WORK REQUIRED: The word "screenshot": in how many lines of the records does it appear? Reply with the number alone.

Records contained in a dataset:

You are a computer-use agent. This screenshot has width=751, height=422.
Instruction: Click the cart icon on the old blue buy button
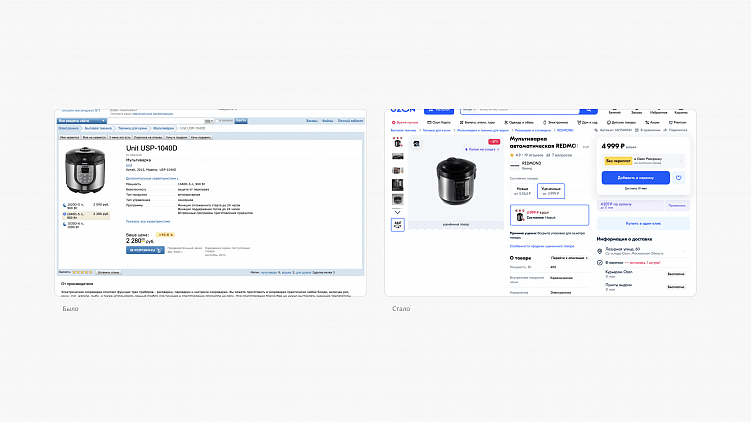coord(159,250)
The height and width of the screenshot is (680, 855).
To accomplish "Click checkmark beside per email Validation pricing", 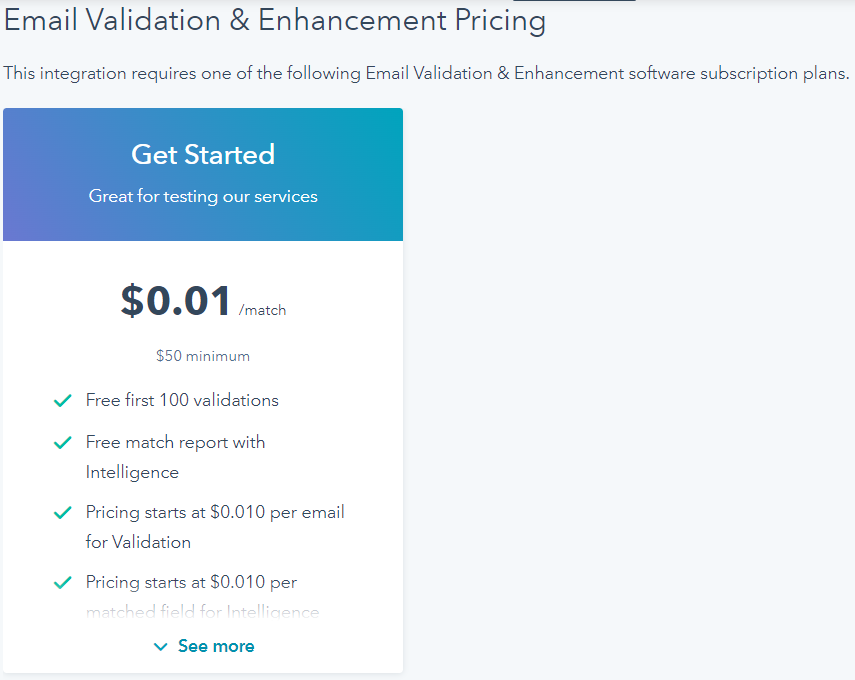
--
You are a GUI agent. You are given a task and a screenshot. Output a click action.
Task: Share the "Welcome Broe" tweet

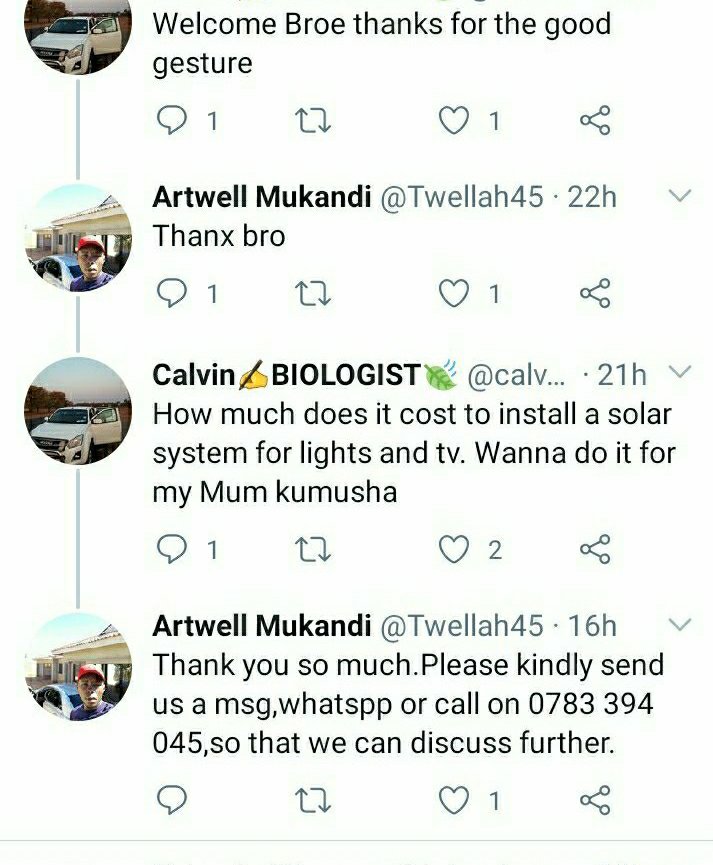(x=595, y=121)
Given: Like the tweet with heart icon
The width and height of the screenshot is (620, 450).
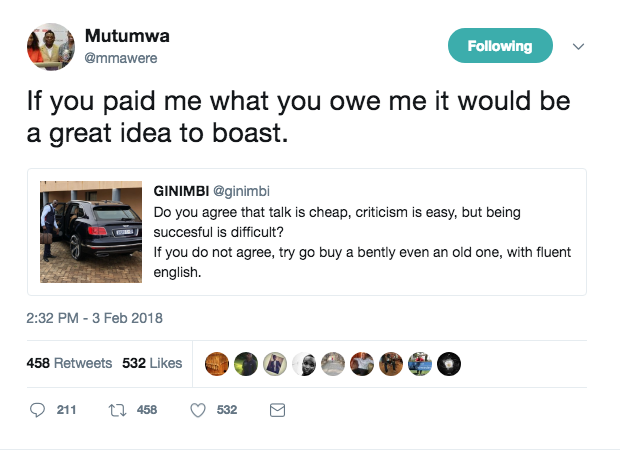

EXPECTED ANSWER: 4